I tried this exercise recently with a group of students after reading Plato’s Symposium and learning about the Socratic Method. When they tested it out in their debates with family members and classmates, they were shocked by how much more effective it was than hurling dismissive labels or avoiding contentious discussion altogether.
We’d all do well to learn from this V.P. debate.
This week in Compact
Harris, writes Joel Kotkin, “is no class warrior or socialist.” Rather, “she reflects the worldview of California’s ultra-rich elites…It shouldn’t come as a surprise that Harris’s successful debate performance last month was coached by a top Google attorney, who is litigating antitrust business in front of her own administration.”
Darel E. Paul highlights the uptick of Minnesotans moving to Wisconsin, motivated in part by their home state’s sharp left political turn under Tim Walz. “But standing in the glow of true-blue Minnesota, western Wisconsin sees itself as firmly red.”
On the 100th anniversary of Jimmy Carter’s birth, David N. Gibbs argues that he was America’s first neoliberal president. “Carter’s instincts on economic policy were deeply conservative…In many respects, Ronald Reagan gets too much credit for the transformation in policy that deregulated, de-unionized, and financialized the US economy.”
Ashley Frawley fears that right-wingers claiming to be subversive “deflects from the reality that the space for rebellion has collapsed. All we are doing is playing dress-up, with the right now reprising the exhausted gestures of the countercultural left as the latter tries to have it both ways, alternating between subversion and pearl-clutching moralism.”
Ross Barkan says that few Democratic politicians offer “a greater organizing philosophy. What are you for?

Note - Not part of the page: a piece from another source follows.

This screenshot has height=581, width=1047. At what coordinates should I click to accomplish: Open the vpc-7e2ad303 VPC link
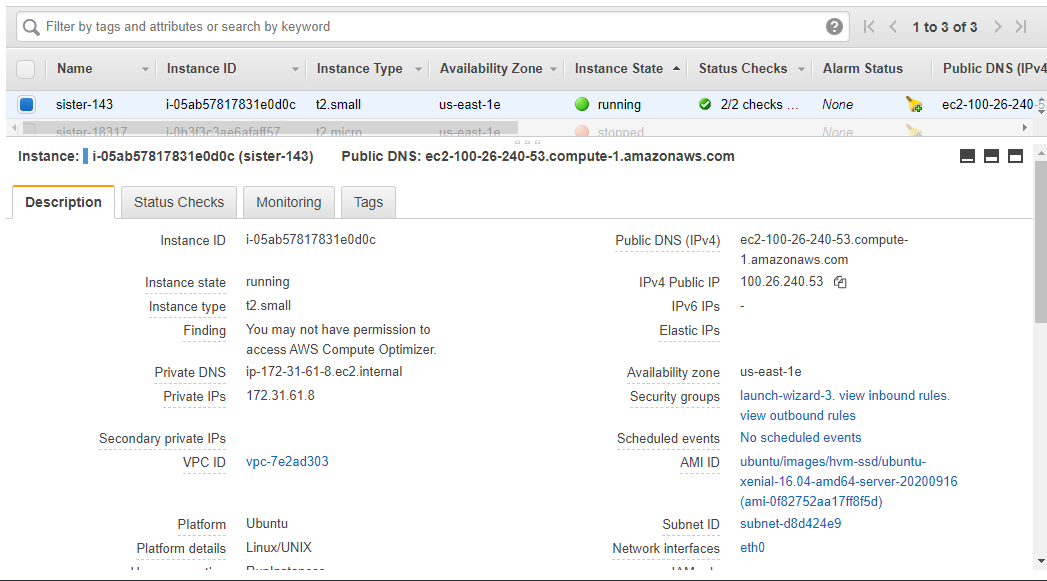[287, 461]
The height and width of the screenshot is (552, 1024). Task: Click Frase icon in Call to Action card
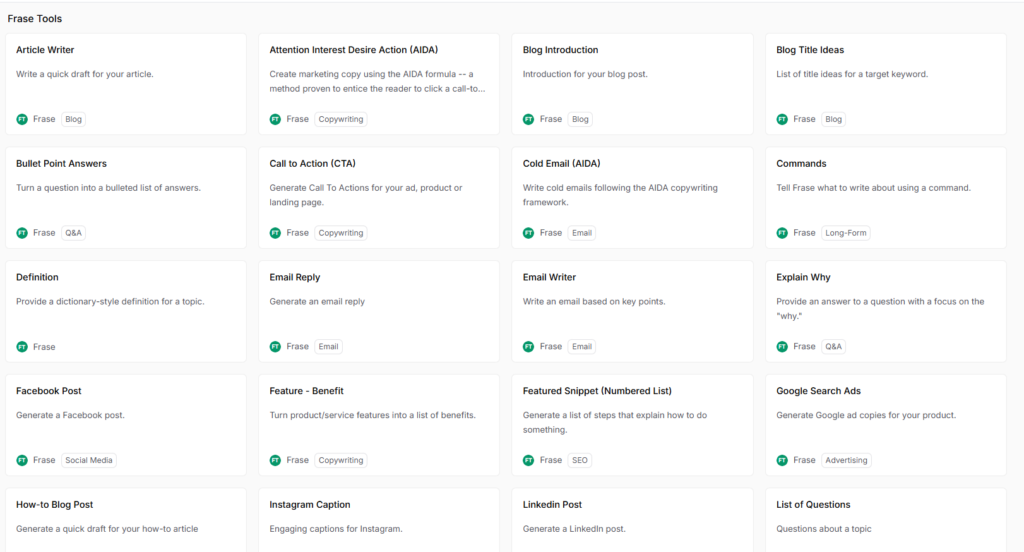pos(275,233)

What great and exciting things do you want to do for the citizenry?” He recommends they learn from the example of Robert Moses, “hero of New Deal-era urbanism reviled by many on the left—who offers a robust, viable model for what progressive urbanism can be in the 2020s and beyond.” Be sure to checkout out Geoff’s interview with Barkan on the podcast.
“There is no such thing as real soft power without real hard power,” asserts David Rieff. “Believing the contrary is just a failure to face the bad news…Europe’s rearmament is a fact,” he continues, one which he doesn’t “believe will soon be undone. But it is perfectly possible to look at it as the continent’s long overdue coming to its senses—or to conclude that it will lead to disaster for Europe and for the world.”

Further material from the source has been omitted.